Task objective –
The output should match, line for line, the records from the line containing "This screenshot has height=849, width=1400." through the line containing "the -wle command", with every picture left out.

Data –
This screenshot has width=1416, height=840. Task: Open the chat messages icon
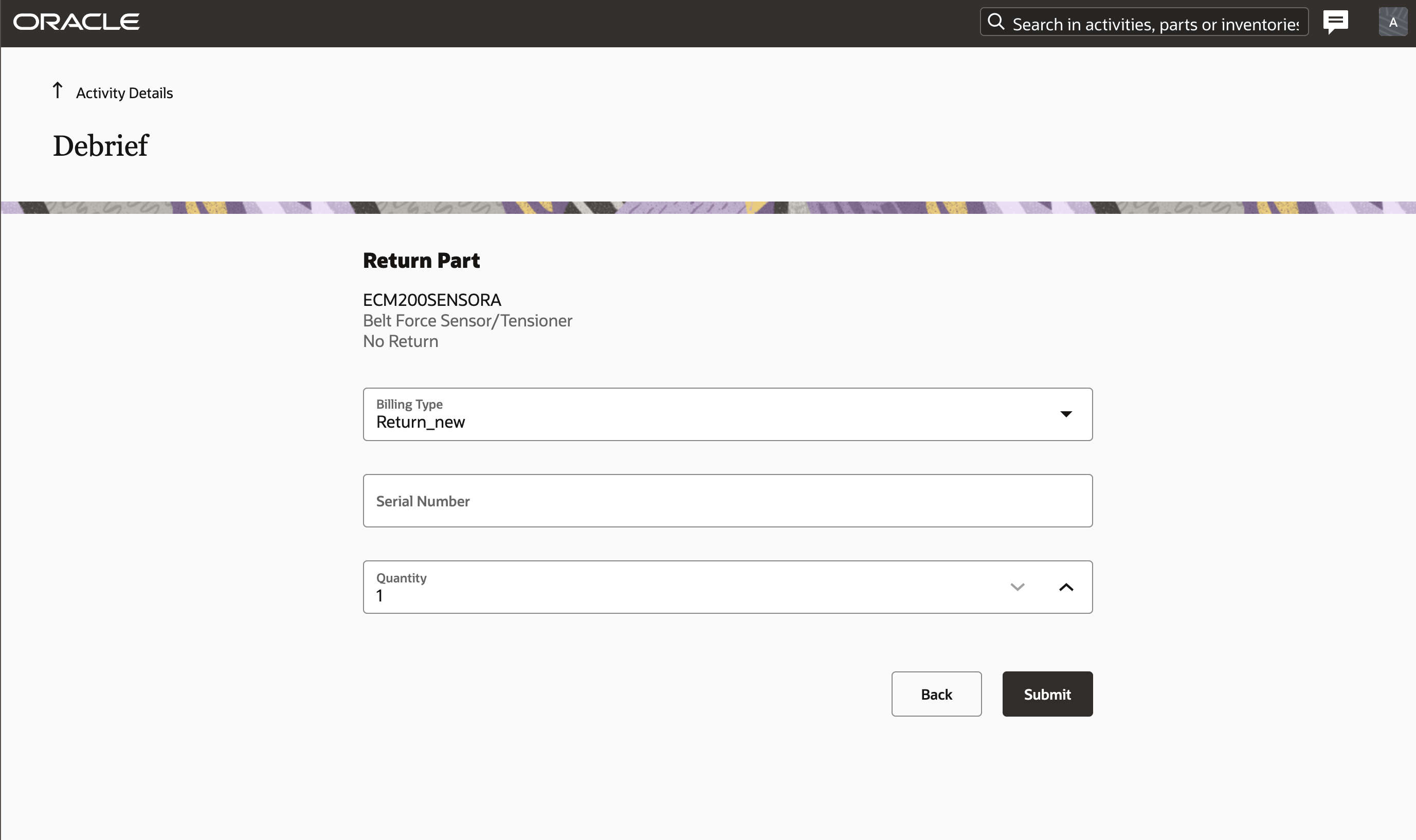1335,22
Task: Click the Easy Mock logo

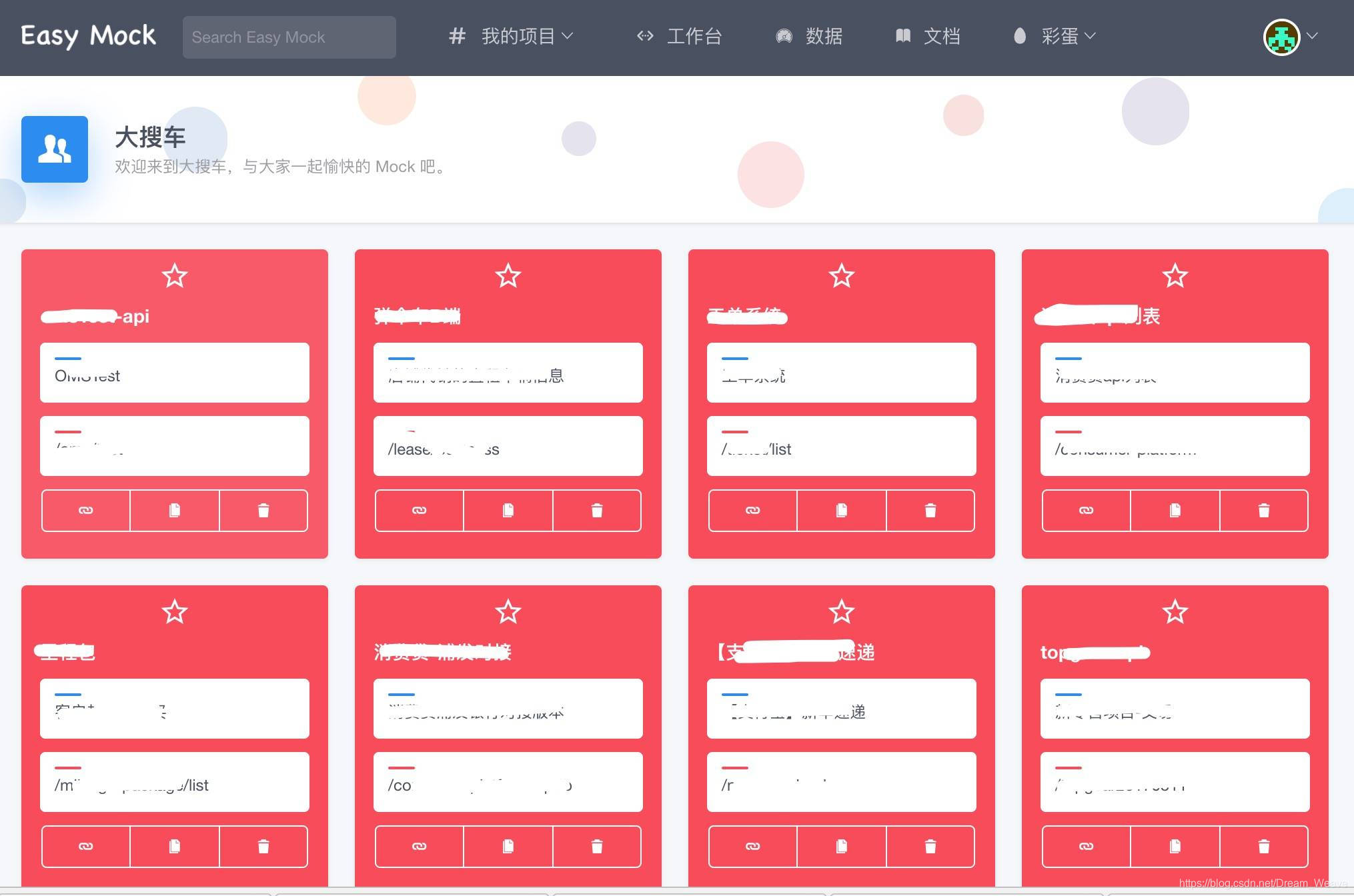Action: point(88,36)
---
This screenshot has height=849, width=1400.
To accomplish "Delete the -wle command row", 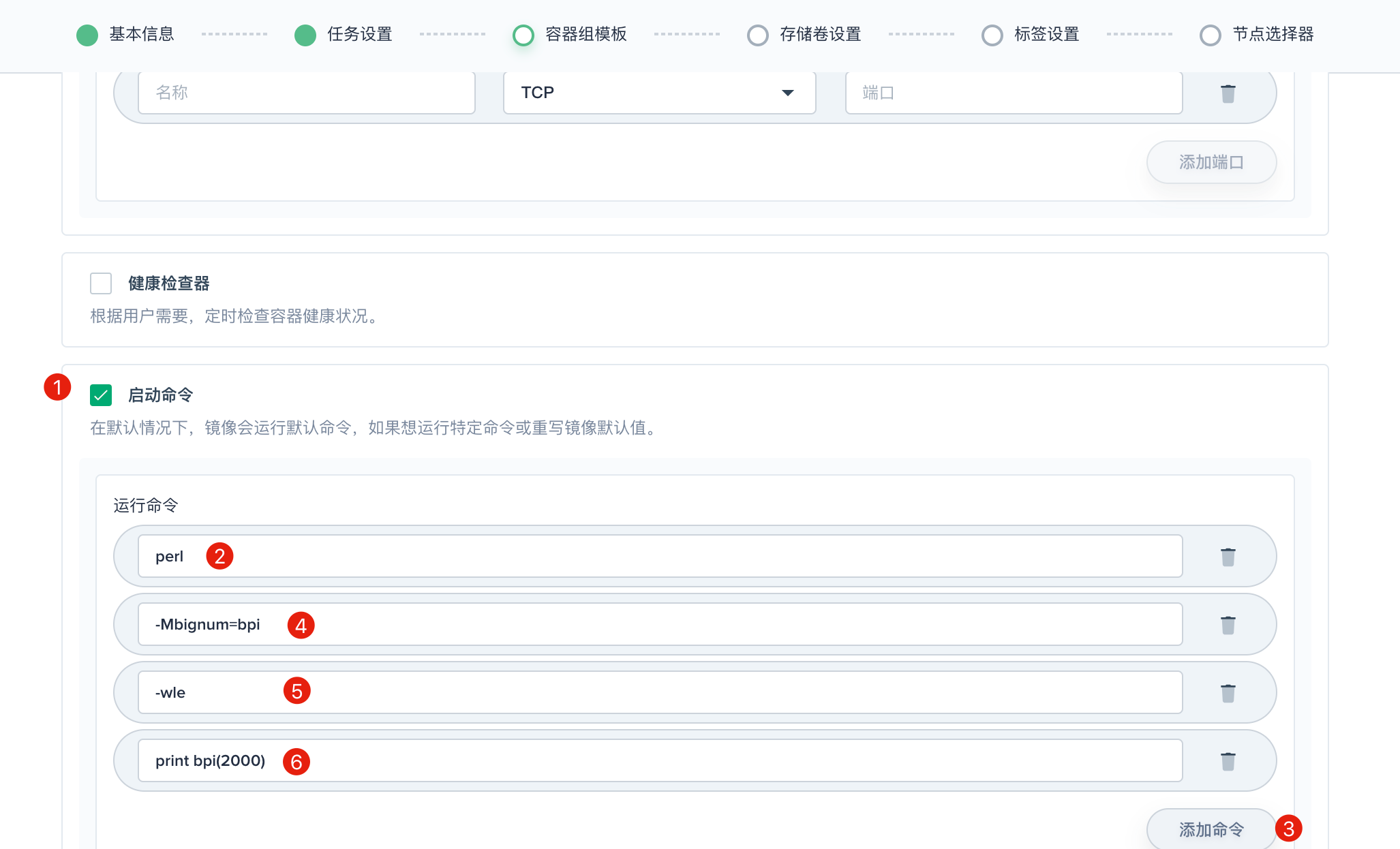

Answer box –
This screenshot has height=849, width=1400.
To accomplish "Delete the -wle command row", 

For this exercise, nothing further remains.